What if we record once for four seconds and then record again for four seconds, the second time returns the four seconds of audio after the first four seconds.

In [8]:
with harvard as source:
    audio1 = r.record(source, duration=4)
    audio2 = r.record(source, duration=4)

In [9]:
r.recognize_google(audio1)

'the mute muffled the Hightown'

In [10]:
r.recognize_google(audio2)

'the gold ring'

Notice that audio2 contains a portion of the third phrase in the file. When specifying a duration, the recording might stop mid-phrase—or even mid-word—which can hurt the accuracy of the transcription

In [11]:
#To capture only the second phrase in the file, you could start with an offset of four seconds and record for, say, four seconds.

with harvard as source:
     audio = r.record(source, offset=8, duration=4)

In [12]:
r.recognize_google(audio)

'only a pierced ear'

# Section 2:  Effect of Noise on Speech Recognition

All audio recordings have some degree of noise in them, and un-handled noise can wreck the accuracy of speech recognition apps

In [13]:
# Our given file has for example This file has the phrase “the stale smell of old beer lingers” spoken with a loud jackhammer in the background.

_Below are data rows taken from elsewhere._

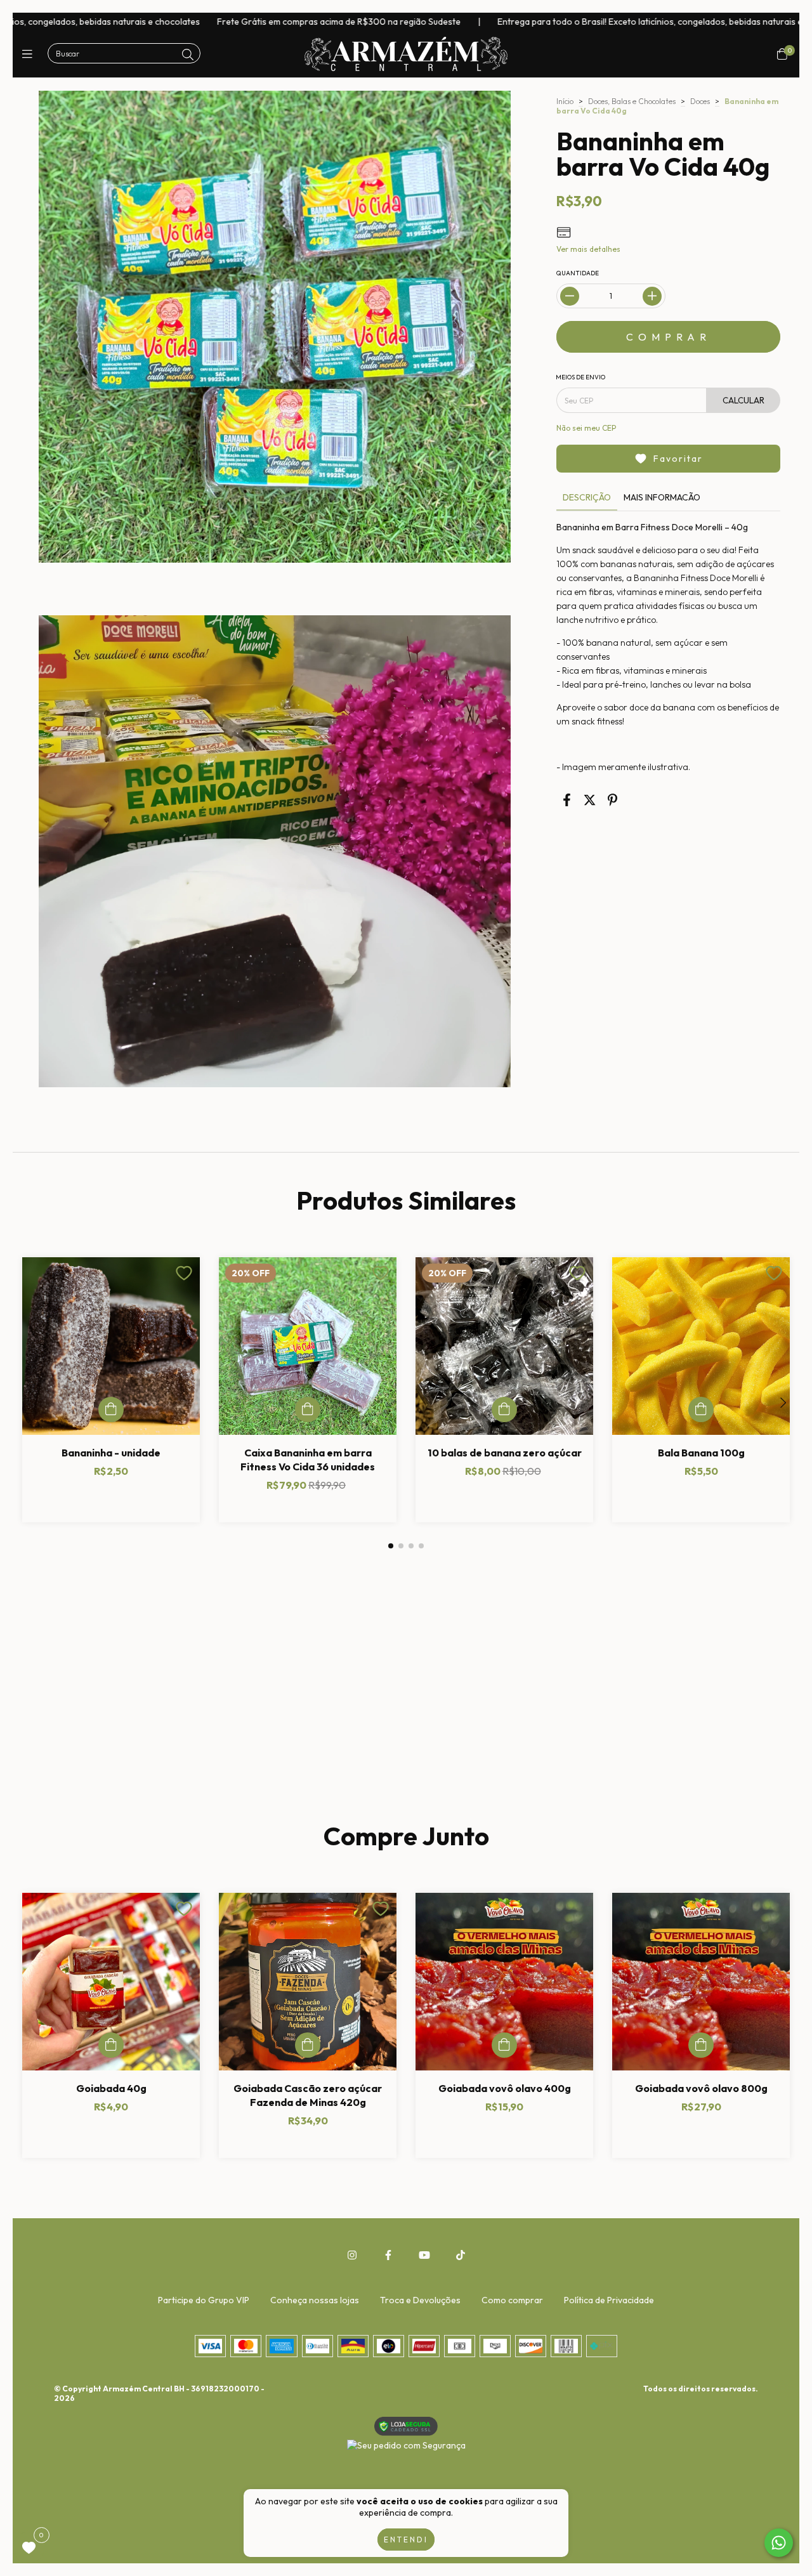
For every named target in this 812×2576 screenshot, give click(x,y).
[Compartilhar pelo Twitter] (589, 800)
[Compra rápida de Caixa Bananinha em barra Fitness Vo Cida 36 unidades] (307, 1409)
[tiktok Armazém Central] (460, 2255)
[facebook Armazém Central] (388, 2255)
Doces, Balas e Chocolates (632, 101)
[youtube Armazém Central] (424, 2255)
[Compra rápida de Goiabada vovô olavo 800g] (701, 2045)
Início (564, 101)
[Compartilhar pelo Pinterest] (612, 800)
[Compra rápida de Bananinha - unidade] (111, 1409)
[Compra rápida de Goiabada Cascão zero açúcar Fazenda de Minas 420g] (307, 2045)
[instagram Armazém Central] (352, 2255)
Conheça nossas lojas (314, 2300)
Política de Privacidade (609, 2300)
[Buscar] (187, 55)
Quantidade (577, 273)
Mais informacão (662, 497)
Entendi (406, 2539)
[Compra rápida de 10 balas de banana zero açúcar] (504, 1409)
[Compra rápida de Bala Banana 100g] (701, 1409)
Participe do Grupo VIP (203, 2300)
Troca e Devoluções (420, 2300)
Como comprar (512, 2300)
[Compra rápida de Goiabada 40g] (111, 2045)
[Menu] (30, 54)
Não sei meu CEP (586, 428)
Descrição (587, 497)
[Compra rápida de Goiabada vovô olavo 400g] (504, 2045)
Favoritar (677, 458)
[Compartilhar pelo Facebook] (566, 800)
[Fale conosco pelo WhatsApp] (778, 2542)
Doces (700, 101)
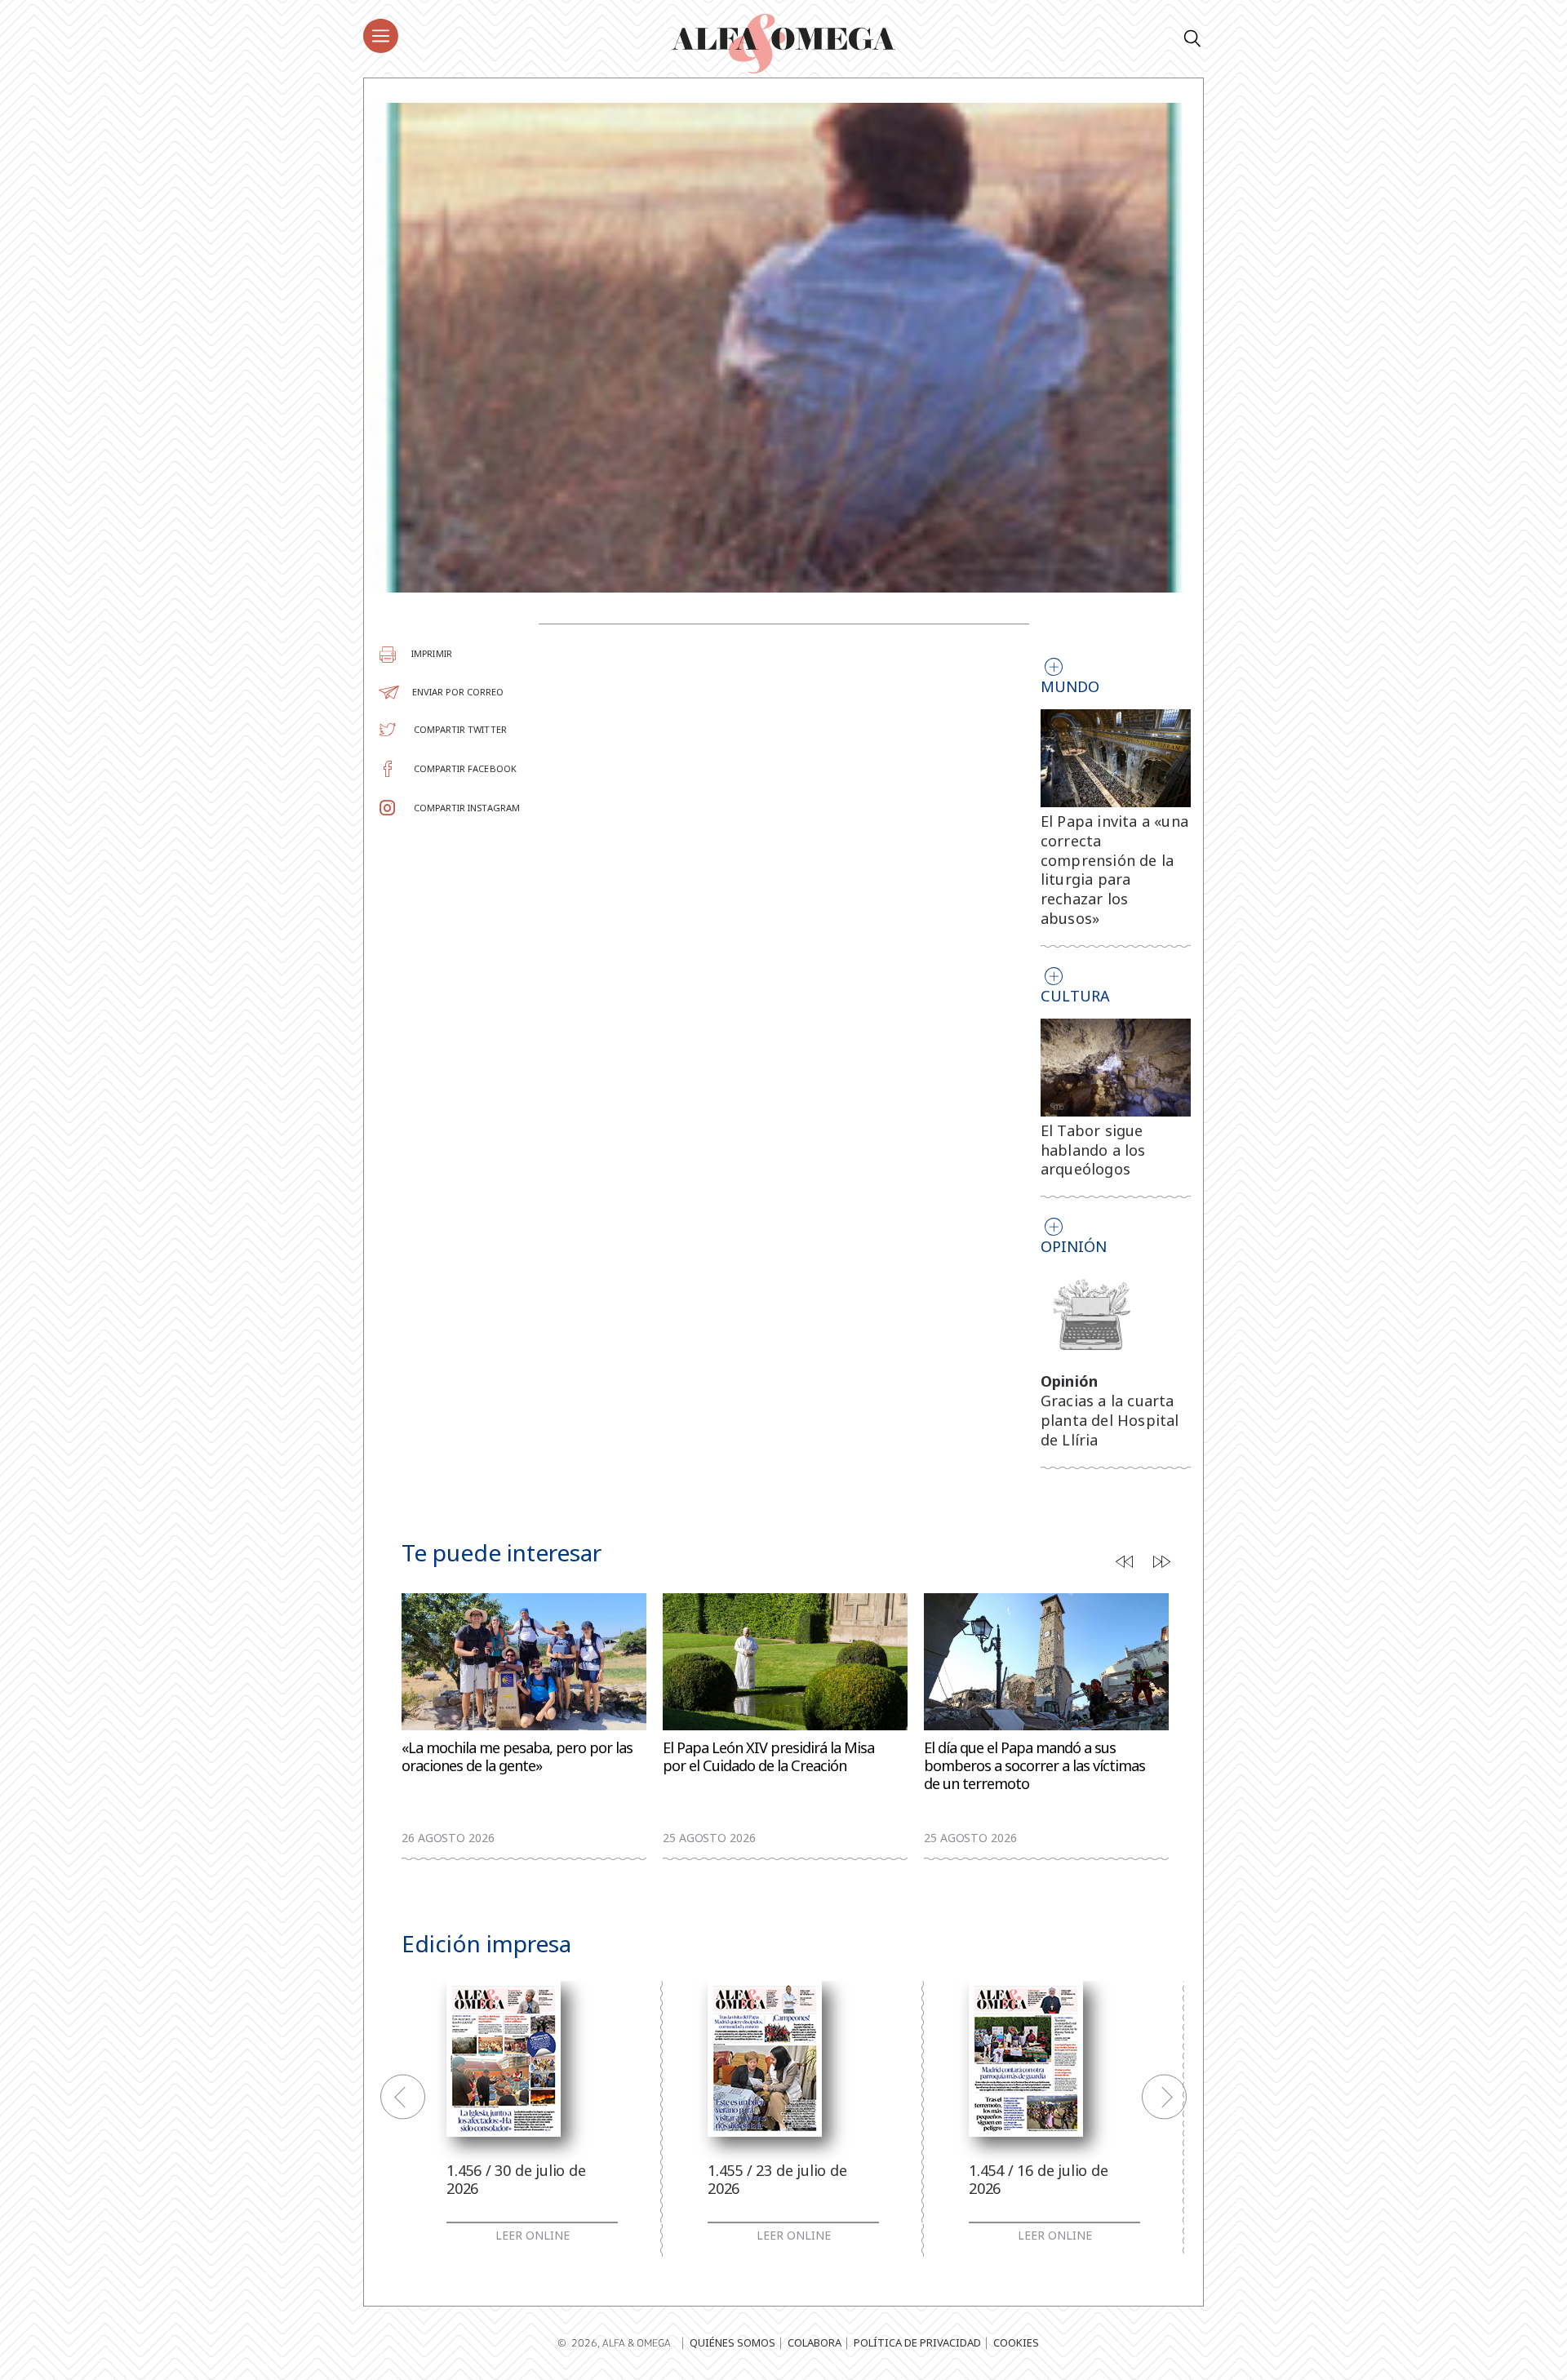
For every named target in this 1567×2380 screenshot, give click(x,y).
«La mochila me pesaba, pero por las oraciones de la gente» (517, 1756)
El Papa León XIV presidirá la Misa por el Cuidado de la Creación (768, 1756)
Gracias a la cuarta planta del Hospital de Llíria (1110, 1420)
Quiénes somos (732, 2342)
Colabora (814, 2342)
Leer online (532, 2235)
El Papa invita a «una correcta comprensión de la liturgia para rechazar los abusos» (1114, 869)
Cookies (1016, 2342)
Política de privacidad (917, 2342)
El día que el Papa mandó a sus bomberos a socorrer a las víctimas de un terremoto (1034, 1765)
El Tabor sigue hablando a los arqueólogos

jackhammer = sr.AudioFile('jackhammer.wav')
with jackhammer as source:
     audio = r.record(source)


In [14]:
r.recognize_google(audio)

'the stale smell of beer drinkers'

### Dealing with noise

In [15]:
with jackhammer as source:
    r.adjust_for_ambient_noise(source)
    audio = r.record(source)

In [16]:
r.recognize_google(audio)

'still smell with your fingers'

Perhaps not perfect yet

In [17]:
with jackhammer as source:
    r.adjust_for_ambient_noise(source, duration=0.5)
    audio = r.record(source)

In [18]:
r.recognize_google(audio)

'the stale smell of your wrinkles'

Not goo enough yet. Let's see all options 

In [19]:
r.recognize_google(audio, show_all=True)

{'alternative': [{'transcript': 'the stale smell of your wrinkles',
   'confidence': 0.68223208},
  {'transcript': 'the stale smell of your fingers'},
  {'transcript': 'the steel smell your fingers'},
  {'transcript': 'the stale smell your fingers'},
  {'transcript': 'the stale smell for wrinkles'}],
 'final': True}

recognize_google() returns a dictionary with the key 'alternative' that points to a list of possible transcripts. The structure of this response may vary from API to API and is mainly useful for debugging.